Smarter analysts were quick to point out that Romney had praised Ryan’s budget in clear, strong terms during the campaign for the Republican nomination. In March, for example, Romney said “I’m very supportive of the Ryan budget plan” and, later, “I think it'd be marvelous if the Senate were to pick up Paul Ryan’s budget and to adopt it and pass it along to the president.”

True, Romney never endorsed the details of Ryan’s budget. But Romney never endorses the details of anything. And it’s not really the details of Ryan’s budget that matter. It’s the broad brushstrokes—the decision to place a tight cap on overall federal spending, to end the federal guarantees of Medicare and Medicaid, to dramatically reduce funding on programs for low-income people, and to give large tax breaks to the wealthy.

Romney has endorsed all of those things—and not just by implication. He’s called for turning Medicare into a voucher system, although he’d theoretically preserve the government-run plan for people who want it. He’s said he would turn Medicaid into a block grant. And he’s called for a tax cut that, according to the non-partisan Tax Policy Center, would raise taxes on the middle class even as it reduces taxes on the wealthy—at least if Romney is serious about making his tax plan revenue-neutral.

Romney’s failure to provide actual budget numbers on these proposals has made it difficult to evaluate them individually—and, I’m sure, it’s spared him some of the scrutiny he’d otherwise get. But Romney made one other promise that ought to make very clear what his plans would entail. He’s called for capping federal spending at 20 percent of gross domestic product, while setting aside 4 percent of gross domestic product for defense spending.

Have I become obsessed with this spending cap? Yes I have. And for good reason.
____________
_About this exercise_:
Can you pick up the passage on Romney's spending cap after its final sentence and continue it? The data has no connection to the passage about Romney and the Ryan budget.

_Information provided_:
____________
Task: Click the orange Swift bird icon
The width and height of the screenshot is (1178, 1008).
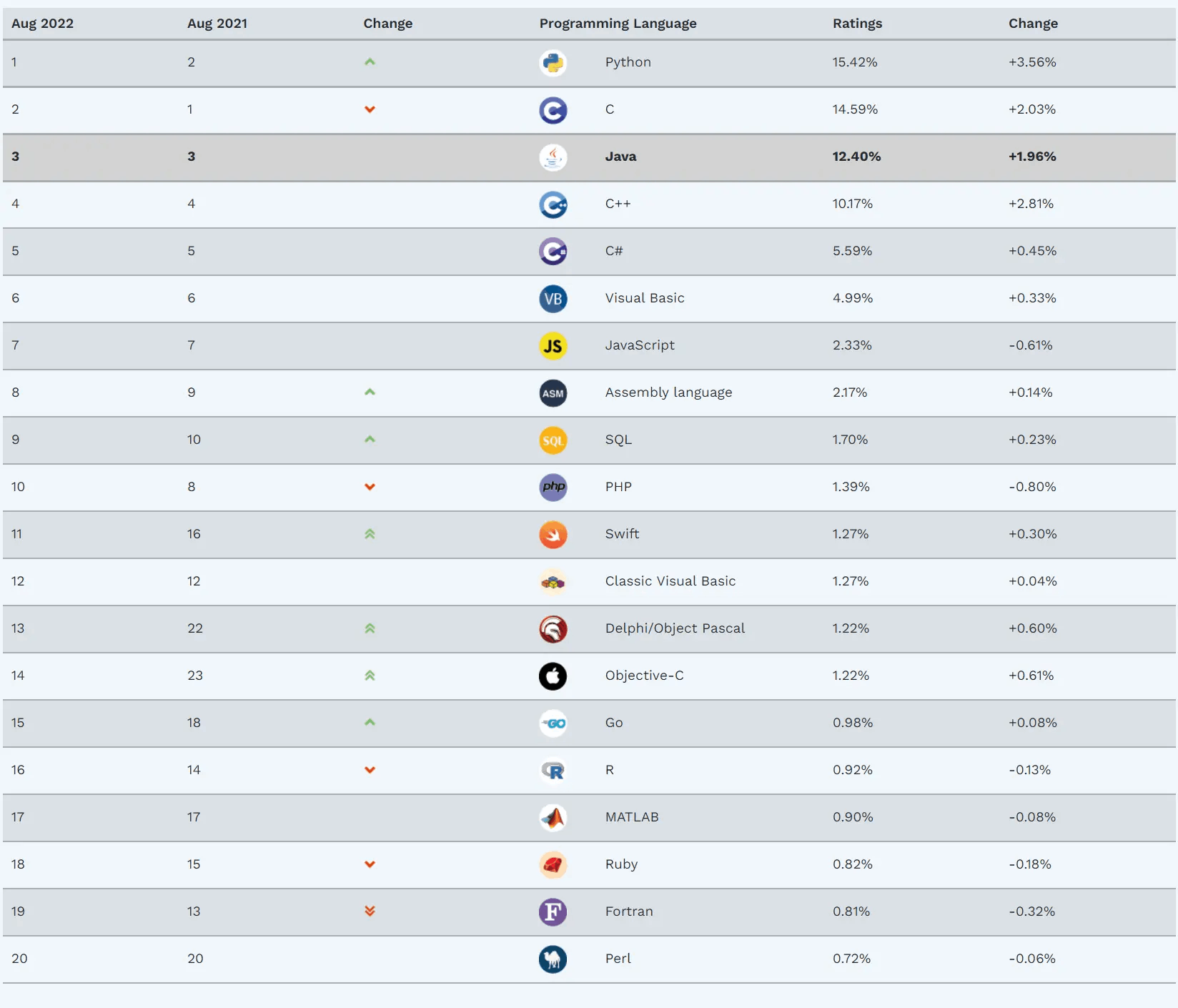Action: click(x=553, y=535)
____________
_Written reply_:
According to analysis by the Center on Budget and Policy Priorities—analysis that I’ve yet to see anybody, including the Romney campaign, challenge—that federal spending cap commits Romney to dramatic, even unprecedented cuts in federal spending. (See graph below.) From the Center's report:

For the most part, Governor Romney has not outlined cuts in specific programs. But if policymakers exempted Social Security from the cuts, as Romney has suggested, and cut Medicare, Medicaid, and all other entitlement and discretionary programs by the same percentage — to meet Romney’s spending cap, defense spending target, and balanced budget requirement — then non-defense programs other than Social Security would have to be cut 29 percent in 2016 and 59 percent in 2022. Without the balanced budget requirement, the cuts would be smaller but still massive, reaching 40 percent in 2022.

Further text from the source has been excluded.